Gather from the listing below each line that includes the word "help", and copy it.

→ **Data listing**
+++++

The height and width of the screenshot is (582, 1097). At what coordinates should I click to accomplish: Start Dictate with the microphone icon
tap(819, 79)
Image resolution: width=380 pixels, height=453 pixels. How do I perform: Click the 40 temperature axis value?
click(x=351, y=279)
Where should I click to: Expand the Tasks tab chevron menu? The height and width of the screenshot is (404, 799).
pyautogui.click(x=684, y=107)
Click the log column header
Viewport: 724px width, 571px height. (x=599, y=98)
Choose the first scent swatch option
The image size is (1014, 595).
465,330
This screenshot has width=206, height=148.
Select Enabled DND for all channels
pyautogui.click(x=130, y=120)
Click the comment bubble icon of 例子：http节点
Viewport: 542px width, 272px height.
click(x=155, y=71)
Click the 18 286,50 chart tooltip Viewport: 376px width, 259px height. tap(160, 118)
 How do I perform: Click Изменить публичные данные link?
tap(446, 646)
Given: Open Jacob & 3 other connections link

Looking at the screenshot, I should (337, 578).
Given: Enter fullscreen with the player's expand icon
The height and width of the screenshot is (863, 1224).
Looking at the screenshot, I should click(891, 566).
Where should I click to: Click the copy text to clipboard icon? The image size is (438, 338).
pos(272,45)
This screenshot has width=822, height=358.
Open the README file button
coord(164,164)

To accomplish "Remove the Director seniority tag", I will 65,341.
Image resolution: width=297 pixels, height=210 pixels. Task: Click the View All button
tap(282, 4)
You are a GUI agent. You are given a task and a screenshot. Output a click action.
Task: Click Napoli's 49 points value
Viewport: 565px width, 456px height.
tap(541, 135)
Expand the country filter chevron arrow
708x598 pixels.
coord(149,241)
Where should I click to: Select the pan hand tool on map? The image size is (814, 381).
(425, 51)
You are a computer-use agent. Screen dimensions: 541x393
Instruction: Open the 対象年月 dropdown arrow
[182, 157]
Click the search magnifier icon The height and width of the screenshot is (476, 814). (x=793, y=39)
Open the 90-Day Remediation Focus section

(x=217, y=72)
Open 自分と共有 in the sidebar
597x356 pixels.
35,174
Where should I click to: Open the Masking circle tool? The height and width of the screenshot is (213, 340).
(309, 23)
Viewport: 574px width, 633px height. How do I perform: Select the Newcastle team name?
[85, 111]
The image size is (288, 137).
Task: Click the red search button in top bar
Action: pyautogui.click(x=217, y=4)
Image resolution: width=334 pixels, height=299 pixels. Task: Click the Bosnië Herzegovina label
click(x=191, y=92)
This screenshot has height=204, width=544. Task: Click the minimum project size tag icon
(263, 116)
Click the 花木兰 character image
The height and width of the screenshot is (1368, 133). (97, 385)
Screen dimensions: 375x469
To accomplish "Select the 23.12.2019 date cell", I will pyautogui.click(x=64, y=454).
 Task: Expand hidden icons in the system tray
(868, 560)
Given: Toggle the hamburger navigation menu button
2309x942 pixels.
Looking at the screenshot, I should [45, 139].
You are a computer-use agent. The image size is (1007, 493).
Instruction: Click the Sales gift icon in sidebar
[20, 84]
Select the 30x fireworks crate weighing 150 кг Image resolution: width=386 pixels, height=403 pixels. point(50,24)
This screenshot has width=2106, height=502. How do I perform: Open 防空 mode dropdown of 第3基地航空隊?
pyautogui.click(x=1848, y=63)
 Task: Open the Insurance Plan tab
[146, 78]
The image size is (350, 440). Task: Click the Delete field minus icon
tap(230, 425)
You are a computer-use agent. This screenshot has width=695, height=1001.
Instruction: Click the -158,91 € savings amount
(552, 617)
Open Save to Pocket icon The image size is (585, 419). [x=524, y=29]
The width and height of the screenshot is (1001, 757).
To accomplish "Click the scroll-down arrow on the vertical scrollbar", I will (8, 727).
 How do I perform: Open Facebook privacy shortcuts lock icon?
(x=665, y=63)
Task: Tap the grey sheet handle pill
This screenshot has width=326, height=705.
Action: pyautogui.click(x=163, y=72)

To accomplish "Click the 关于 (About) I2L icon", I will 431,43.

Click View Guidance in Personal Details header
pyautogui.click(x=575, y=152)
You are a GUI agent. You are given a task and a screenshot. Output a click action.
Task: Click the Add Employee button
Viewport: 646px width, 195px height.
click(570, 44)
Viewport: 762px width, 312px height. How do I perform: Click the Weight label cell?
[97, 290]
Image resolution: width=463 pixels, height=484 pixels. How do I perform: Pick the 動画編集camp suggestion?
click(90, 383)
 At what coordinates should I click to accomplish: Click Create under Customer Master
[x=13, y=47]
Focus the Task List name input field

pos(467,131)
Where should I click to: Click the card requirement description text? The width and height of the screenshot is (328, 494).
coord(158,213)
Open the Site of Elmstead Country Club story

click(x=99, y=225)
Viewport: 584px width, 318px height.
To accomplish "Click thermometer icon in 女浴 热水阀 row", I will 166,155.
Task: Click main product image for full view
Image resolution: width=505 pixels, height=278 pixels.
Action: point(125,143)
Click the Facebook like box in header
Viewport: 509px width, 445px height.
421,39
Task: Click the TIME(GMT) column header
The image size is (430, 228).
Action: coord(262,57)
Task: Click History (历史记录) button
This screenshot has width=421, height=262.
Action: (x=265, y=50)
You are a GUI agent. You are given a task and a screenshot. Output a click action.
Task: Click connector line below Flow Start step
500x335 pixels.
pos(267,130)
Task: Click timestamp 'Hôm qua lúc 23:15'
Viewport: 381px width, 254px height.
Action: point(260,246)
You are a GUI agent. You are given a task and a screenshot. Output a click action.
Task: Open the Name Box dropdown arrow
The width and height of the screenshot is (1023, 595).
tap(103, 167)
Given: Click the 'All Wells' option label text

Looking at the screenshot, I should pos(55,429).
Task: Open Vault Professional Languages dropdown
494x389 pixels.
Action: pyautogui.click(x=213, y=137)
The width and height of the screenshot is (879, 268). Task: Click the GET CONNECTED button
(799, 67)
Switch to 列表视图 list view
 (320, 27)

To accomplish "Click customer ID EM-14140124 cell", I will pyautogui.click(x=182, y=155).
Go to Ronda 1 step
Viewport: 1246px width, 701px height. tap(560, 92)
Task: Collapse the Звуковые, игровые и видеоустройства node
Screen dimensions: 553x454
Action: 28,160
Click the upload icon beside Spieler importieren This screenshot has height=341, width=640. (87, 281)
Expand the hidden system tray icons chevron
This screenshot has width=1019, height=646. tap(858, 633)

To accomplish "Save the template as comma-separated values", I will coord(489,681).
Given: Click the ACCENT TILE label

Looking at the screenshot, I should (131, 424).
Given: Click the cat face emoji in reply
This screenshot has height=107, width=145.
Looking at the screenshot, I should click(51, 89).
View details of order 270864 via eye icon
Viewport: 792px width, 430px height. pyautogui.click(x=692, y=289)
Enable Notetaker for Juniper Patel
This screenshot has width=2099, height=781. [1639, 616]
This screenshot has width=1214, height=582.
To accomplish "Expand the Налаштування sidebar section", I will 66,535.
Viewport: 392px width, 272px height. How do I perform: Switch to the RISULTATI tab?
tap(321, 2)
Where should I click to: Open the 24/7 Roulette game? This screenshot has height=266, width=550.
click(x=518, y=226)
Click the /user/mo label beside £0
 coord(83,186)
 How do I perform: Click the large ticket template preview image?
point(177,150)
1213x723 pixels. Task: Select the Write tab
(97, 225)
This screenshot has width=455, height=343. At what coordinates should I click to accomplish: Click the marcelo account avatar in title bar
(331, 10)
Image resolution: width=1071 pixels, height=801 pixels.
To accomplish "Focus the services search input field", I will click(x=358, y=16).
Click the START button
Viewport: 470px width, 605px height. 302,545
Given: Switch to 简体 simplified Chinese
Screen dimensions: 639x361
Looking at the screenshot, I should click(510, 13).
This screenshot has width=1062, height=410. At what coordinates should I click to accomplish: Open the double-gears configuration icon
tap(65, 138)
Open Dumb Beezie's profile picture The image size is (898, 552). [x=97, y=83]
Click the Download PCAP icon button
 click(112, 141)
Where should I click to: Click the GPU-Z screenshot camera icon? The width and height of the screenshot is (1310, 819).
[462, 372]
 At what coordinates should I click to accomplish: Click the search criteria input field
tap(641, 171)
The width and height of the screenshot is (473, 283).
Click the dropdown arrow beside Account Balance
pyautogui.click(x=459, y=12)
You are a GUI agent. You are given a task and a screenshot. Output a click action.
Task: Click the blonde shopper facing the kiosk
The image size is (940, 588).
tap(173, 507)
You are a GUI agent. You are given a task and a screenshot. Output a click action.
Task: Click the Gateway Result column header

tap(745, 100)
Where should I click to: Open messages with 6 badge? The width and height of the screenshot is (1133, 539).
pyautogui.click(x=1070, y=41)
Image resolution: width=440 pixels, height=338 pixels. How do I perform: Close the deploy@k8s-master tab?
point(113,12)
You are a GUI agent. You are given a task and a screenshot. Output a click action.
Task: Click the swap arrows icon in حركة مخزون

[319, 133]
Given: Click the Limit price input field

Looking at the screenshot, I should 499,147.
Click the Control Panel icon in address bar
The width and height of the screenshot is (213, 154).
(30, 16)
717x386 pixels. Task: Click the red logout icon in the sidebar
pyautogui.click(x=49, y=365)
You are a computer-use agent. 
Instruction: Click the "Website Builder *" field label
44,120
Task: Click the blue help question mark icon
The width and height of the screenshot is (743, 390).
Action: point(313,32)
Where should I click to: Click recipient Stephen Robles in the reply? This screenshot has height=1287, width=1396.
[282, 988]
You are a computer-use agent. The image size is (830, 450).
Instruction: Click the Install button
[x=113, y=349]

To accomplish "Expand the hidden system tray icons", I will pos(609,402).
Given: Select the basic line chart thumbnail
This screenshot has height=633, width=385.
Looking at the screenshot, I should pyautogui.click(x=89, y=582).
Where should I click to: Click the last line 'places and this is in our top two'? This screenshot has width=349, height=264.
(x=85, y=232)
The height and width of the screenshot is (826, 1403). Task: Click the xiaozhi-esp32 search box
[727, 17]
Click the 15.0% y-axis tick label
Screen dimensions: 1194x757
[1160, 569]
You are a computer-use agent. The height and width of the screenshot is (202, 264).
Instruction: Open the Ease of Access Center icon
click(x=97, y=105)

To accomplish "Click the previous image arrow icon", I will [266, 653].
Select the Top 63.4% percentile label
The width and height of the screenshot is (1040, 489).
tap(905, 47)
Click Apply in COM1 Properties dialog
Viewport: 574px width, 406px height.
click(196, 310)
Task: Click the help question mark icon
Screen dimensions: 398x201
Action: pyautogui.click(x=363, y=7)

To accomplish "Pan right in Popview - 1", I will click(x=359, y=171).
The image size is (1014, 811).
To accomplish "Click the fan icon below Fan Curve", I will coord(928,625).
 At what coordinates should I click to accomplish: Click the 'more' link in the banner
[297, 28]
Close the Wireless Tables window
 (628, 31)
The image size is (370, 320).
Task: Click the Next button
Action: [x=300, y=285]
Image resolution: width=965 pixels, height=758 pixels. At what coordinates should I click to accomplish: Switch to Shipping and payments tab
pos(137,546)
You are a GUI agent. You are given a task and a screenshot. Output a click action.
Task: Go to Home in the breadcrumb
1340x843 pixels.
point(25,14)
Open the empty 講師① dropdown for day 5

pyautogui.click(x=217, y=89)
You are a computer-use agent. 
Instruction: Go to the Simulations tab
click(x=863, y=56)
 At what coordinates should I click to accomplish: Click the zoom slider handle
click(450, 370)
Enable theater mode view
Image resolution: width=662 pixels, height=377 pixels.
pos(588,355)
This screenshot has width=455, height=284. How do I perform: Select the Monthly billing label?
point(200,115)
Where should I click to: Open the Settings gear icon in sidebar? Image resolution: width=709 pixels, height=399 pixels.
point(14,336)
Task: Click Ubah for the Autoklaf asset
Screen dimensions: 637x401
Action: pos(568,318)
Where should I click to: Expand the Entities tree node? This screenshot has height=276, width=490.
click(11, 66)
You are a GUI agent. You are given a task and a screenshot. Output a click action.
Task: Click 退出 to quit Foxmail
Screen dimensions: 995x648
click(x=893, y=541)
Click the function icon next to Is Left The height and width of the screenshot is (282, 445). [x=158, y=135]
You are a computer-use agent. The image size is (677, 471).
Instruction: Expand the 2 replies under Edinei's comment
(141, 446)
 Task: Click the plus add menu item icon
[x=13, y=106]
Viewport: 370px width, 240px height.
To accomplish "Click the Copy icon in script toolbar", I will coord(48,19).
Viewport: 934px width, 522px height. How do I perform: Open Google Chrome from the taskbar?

+++++

→ **Expected answer**
Task: Click the blue help question mark icon
Task: Click the help question mark icon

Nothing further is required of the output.